Het proces van huisvesting bestaat uit drie fasen. In de eerste fase (koppeling) koppelt de regievoerder een vergunninghouder aan een gemeente. Deze fase duurt maximaal 2 weken. In de tweede fase (huisvesting regelen) wordt onder de verantwoordelijkheid van de gemeente naar woonruimte voor de vergunninghouder gezocht. Deze fase mag maximaal 10 weken duren. In de derde fase (verhuizen) verhuist de vergunninghouder naar de woning. Deze fase duurt maximaal 2 weken. De hiergenoemde 10 weken hebben dus betrekking op het regelen van huisvesting.

Noot
6

stapelgemeente Een stapelgemeente is een gemeente waarbij de gemiddelde wachttijd in fase 2 van de vergunninghouders gemiddeld 120 dagen of meer bedraagt.
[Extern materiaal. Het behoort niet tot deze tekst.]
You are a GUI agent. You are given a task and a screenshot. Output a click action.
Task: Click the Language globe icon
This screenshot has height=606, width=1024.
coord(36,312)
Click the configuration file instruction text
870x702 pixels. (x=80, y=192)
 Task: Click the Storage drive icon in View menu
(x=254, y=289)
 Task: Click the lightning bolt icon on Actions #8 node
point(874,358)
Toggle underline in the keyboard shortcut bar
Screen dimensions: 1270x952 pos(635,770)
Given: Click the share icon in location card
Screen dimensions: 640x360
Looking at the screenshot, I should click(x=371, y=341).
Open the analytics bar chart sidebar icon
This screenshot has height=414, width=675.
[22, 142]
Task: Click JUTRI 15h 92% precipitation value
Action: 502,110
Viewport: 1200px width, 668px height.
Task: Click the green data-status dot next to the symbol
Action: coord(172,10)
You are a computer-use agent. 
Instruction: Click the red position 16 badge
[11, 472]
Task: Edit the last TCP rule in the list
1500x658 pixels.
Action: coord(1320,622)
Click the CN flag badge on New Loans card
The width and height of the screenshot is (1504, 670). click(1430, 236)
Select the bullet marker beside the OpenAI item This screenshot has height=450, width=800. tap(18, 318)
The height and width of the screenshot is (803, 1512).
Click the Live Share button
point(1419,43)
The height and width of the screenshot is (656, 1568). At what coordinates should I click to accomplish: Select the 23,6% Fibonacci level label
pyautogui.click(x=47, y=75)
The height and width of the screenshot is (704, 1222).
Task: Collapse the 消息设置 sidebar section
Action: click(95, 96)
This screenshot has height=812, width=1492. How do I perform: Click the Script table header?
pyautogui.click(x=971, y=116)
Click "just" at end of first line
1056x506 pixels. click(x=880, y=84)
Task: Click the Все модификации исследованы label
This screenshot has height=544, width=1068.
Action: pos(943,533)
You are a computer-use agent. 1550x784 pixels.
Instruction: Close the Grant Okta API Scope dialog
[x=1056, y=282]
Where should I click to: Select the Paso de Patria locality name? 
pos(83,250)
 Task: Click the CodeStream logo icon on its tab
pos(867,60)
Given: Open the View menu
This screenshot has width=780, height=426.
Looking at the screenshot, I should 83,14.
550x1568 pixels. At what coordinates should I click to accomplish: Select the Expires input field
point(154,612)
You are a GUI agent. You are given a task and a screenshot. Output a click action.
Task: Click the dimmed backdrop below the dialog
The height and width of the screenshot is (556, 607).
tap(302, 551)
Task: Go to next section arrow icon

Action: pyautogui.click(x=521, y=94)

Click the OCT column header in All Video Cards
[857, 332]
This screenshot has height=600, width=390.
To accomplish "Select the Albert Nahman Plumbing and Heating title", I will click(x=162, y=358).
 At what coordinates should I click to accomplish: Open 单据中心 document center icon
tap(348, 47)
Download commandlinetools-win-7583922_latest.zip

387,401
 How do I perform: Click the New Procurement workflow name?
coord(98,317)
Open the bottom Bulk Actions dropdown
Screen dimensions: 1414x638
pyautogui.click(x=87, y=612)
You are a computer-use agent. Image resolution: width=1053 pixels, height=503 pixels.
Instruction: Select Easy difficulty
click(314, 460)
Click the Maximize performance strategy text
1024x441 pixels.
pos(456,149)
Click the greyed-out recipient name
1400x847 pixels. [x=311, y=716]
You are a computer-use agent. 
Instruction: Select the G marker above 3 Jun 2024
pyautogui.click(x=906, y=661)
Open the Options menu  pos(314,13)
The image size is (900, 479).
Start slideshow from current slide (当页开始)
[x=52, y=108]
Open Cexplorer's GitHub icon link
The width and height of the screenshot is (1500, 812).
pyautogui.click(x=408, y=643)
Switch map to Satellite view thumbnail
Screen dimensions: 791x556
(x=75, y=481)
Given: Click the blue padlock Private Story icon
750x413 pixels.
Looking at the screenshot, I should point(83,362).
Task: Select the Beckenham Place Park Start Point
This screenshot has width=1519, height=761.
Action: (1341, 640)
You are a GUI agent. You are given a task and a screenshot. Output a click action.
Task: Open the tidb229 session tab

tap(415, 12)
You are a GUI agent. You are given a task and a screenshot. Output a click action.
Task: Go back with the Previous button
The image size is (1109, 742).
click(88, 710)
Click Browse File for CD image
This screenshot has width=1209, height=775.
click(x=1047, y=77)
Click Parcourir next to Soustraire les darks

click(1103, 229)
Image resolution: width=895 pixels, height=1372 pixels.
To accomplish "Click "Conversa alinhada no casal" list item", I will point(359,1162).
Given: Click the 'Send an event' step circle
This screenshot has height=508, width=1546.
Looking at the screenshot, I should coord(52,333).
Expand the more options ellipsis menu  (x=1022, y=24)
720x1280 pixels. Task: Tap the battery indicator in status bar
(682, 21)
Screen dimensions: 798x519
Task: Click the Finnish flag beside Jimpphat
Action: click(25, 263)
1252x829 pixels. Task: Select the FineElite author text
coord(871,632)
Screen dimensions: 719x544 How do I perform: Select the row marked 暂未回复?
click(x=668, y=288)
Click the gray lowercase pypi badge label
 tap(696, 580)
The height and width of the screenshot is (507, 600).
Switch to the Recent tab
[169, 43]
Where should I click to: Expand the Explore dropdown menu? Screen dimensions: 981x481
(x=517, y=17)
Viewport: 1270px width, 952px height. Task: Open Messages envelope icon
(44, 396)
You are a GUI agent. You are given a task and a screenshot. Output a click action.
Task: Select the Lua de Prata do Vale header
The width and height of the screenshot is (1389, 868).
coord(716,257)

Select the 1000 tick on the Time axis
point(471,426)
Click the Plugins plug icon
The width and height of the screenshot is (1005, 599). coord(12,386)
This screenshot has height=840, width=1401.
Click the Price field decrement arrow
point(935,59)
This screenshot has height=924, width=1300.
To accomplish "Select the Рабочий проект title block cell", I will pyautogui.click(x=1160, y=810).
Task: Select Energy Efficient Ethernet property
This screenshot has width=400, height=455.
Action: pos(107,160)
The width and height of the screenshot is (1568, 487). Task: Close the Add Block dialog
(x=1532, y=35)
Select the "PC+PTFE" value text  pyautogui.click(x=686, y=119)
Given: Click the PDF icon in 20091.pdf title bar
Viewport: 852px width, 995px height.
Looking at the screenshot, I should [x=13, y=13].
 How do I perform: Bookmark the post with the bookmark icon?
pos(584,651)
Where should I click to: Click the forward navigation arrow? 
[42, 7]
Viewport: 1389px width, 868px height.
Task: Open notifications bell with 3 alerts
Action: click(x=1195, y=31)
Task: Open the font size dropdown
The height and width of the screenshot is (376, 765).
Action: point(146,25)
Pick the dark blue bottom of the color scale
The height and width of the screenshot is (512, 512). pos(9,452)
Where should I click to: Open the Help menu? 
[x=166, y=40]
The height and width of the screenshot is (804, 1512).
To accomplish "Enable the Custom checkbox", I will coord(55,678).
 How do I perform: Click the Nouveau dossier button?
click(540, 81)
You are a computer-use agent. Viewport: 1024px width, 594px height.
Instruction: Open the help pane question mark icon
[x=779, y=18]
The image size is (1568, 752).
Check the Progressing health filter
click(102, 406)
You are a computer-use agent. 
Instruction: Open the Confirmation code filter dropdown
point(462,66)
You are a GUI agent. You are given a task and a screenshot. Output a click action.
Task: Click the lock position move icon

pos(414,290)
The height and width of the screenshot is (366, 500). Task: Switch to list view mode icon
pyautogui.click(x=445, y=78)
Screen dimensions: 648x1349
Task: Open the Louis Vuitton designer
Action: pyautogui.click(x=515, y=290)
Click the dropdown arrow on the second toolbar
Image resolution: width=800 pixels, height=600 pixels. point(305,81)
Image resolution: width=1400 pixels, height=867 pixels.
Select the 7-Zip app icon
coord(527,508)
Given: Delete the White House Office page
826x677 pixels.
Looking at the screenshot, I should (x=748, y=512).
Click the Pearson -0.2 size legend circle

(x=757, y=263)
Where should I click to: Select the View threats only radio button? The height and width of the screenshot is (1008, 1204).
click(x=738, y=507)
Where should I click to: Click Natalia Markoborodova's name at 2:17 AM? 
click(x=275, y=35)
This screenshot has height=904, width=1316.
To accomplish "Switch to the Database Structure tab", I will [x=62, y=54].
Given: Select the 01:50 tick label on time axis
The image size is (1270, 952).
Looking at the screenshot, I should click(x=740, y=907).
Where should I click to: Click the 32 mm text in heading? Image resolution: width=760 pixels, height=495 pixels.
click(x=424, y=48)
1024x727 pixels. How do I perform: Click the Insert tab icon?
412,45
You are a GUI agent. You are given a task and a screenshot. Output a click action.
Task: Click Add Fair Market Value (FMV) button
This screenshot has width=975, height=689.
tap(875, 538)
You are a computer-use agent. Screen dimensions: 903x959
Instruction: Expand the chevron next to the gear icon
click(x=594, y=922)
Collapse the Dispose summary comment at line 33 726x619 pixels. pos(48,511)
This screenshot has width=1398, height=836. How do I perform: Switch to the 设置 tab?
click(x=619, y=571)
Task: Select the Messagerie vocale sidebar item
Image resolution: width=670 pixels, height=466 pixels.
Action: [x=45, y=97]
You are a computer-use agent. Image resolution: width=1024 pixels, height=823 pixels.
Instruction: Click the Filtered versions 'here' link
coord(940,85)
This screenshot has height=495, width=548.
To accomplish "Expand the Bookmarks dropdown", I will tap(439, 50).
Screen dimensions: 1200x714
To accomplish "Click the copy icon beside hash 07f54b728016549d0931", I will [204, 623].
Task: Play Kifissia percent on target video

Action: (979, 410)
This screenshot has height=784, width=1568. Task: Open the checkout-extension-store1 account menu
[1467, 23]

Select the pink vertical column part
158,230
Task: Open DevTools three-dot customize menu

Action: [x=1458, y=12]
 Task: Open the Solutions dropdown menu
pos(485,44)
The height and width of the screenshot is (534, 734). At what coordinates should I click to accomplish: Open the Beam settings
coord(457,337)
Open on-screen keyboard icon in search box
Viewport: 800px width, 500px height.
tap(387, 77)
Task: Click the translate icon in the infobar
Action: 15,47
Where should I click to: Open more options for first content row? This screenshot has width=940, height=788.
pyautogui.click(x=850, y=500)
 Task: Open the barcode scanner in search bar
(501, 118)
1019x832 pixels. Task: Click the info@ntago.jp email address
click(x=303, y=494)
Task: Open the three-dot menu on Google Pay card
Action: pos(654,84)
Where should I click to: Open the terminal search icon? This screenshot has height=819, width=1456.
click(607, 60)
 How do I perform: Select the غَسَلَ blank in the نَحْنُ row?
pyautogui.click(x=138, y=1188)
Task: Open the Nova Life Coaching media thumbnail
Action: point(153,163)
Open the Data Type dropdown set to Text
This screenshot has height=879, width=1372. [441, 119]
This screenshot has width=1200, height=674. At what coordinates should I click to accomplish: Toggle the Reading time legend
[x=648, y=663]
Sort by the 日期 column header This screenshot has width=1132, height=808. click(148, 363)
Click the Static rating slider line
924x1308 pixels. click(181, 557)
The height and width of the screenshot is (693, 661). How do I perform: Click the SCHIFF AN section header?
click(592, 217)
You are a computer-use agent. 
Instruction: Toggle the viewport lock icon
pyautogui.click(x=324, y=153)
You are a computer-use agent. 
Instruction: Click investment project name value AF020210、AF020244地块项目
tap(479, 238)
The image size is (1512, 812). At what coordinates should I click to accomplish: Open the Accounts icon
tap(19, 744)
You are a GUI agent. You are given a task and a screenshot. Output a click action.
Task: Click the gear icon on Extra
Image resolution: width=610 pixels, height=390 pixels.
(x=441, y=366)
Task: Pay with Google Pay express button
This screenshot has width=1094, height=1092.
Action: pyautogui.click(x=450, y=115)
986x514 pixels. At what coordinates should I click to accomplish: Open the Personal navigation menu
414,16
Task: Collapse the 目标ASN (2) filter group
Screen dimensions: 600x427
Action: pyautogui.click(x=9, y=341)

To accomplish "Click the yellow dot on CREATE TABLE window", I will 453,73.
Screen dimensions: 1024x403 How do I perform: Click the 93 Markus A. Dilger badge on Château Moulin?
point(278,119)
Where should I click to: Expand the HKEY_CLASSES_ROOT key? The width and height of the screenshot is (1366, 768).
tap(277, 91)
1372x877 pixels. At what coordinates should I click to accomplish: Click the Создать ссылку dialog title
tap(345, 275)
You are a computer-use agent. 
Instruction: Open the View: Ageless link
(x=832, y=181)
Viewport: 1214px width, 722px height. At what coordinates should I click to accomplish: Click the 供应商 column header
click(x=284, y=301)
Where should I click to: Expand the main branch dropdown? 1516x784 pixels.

Bij het bepalen van het gemiddeld aantal dagen wordt geen rekening gehouden met grote gezinnen (8 personen of meer) en met gezinnen waarvoor op medische gronden de huisvesting aan specifieke vereisten moet voldoen (denk aan woningaanpassingen op medische indicaties).

Noot
7

Een gemeente loopt qua huisvesting van vergunninghouders op schema de helft van de opgave op 1 april of 1 oktober is gerealiseerd.

Noot
8

Een gemeente heeft voldoende koppelingen als het aantal koppelingen op 1 april of 1 oktober groter is dan of gelijk is aan het aantal vergunninghouders dat deze gemeente nog moet huisvesten voor respectievelijk 1 juli of 1 januari daaropvolgend.

Noot
9

Een gemeente heeft onvoldoende koppelingen als het aantal koppelingen op 1 april of 1 oktober kleiner is dan het aantal vergunninghouders dat deze gemeente nog moet huisvesten voor respectievelijk 1 juli of 1 januari daaropvolgend.